To do |
A: In the Blackdom passage, what date had the Blackdom Townsite company chosen as the opening day?
B: From the Blackdom passage, pull out the span starting at "The company is" up to and including "represented the institution.".
C: List every officer of the Blackdom Townsite company named in the Blackdom passage, with each one's office.

-------- Selection --------

Burrel Dickerson had become an early homesteader in the development of the newly incorporated City of Roswell that transitioned from a village on April 25, 1903. Possibly, Isaac Jones was inspired by these events; he began his homestead paperwork the same month. Vice President Jones homesteaded about fifteen miles south of the city on land adjacent to Highway 285. The roads and the nearest train station in newly incorporated Dexter, New Mexico, led 200 miles north in a direct route to Santa Fe. From Blackdom to the territorial capital and home of the Montezuma Freemason Grand Lodge of New Mexico, Blackdomites had direct access to power in a world colonized by Freemasons, railroads, and modern communication. Another possible catalyst for Isaac Jones’s action (as well as the collective decision to locate Afrotopia and themselves in the general area twenty miles south of Roswell), in January 1903, Dexter incorporated as a village. Chaves County was bustling with activity and in September 1903, Blackdomites incorporated.
On October 1, 1903, the Santa Fe New Mexican followed up the story of Blackdom’s incorporation with an in-depth article, “The Blackdom Townsite,” subtitled, “An Exclusive Negro Settlement to be Located in Southern Part of Chaves County”:
A town and settlement exclusively for negroes are being organized in the southern part of Chaves County, within the artesian belt, some few miles from Pecos valley railroad. The promoters of this settlement expect to settle 10,000 people at one time, so as to avoid the enactment of a special law by Congress, debarring anyone but colored settlers from certain townships.
The settlement promoters style themselves the Blackdom Townsite company, and May 1, 1904, has been decided upon as the opening day. The officers of the company which is capitalized at $10,000, are F. M. Boyer, A.M., president; Rev. I. N. Jones, vice president: Professor D. G. Keyes [sic], secretary; and Burrell [sic] Dickerson, treasurer. The address of President Boyer in Dexter, N.M.
While artesian wells are to form the basin of the water supply for the town site, the company expects to operate a large number of irrigation pumps. With pumping system in charge of expert machinists and engineers.
The president of the company has written to the secretary of the bureau of immigration asking for 500 or more of the Chaves County pamphlets. He also wished information regarding pumping systems, and the pumps best adapted to irrigation in New Mexico.
The company is also desires [sic] of securing concessions from the railroads on which their colonists will have to travel. Most of the colonists will come from the South and bring with them cattle and swine. A tanning factory is also to be erected on the Blackdom townsite.6
From Santa Fe, newspapers across the colonized US echoed Blackdom’s Afrotopic striving across America. Blackdomites announced officers who represented the institution.
Isaac Jones
Beyond notions of a US trans-Appalachian West and the centrality of the Mississippi River, in the Borderlands, Mexico’s northern frontier and the Rio Grande River were more helpful tools to orient Blackdom’s narrative. Isaac Jones was born in North Carolina during the US Civil War. In the postbellum period, Isaac migrated to the Borderlands as the US empire lurched westward to establish state and territorial corporatocracies. Isaac Jones went to Texas where he met Mollie, who was ten years younger than he. Mollie agreed to marry in the late 1890s; they had a son and moved to Roswell.7 The resettlement of the Jones family was significant because they transitioned from a Jim Crow Texas to the New Mexico territory. Although the Pecos River was not a recognized border, occupation on the New Mexico side signified in hegemonic society a border that released Black people from the recognizable White supremacist oppression tactics that oozed from incorporated states and local governments.

-------- Collected data --------

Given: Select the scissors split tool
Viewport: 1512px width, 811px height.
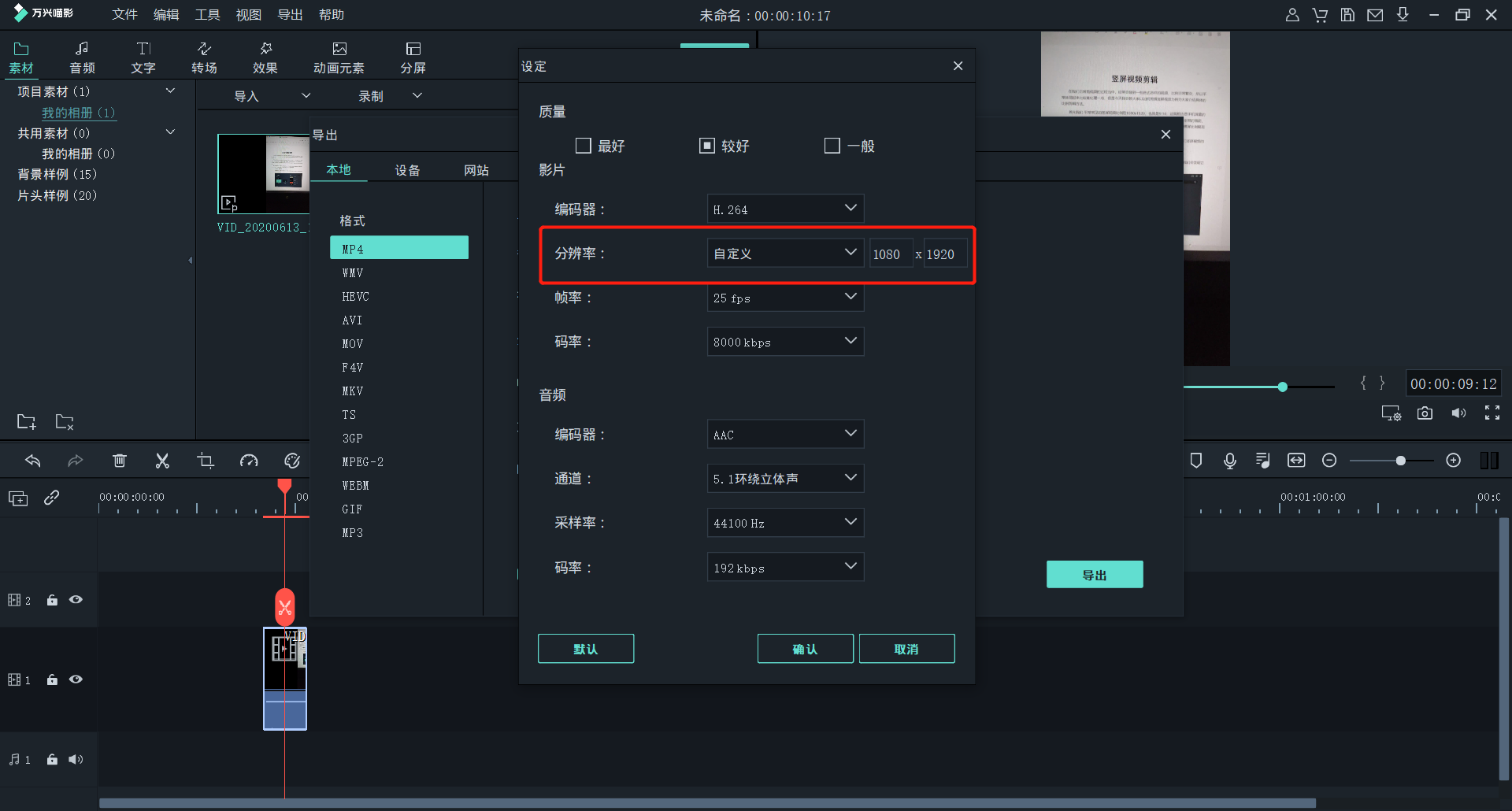Looking at the screenshot, I should point(162,461).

--------

In response |
A: May 1, 1904

B:
The company is also desires [sic] of securing concessions from the railroads on which their colonists will have to travel. Most of the colonists will come from the South and bring with them cattle and swine. A tanning factory is also to be erected on the Blackdom townsite.6
From Santa Fe, newspapers across the colonized US echoed Blackdom’s Afrotopic striving across America. Blackdomites announced officers who represented the institution.

C:
- F. M. Boyer, A.M., president
- Rev. I. N. Jones, vice president
- Professor D. G. Keyes, secretary
- Burrell Dickerson, treasurer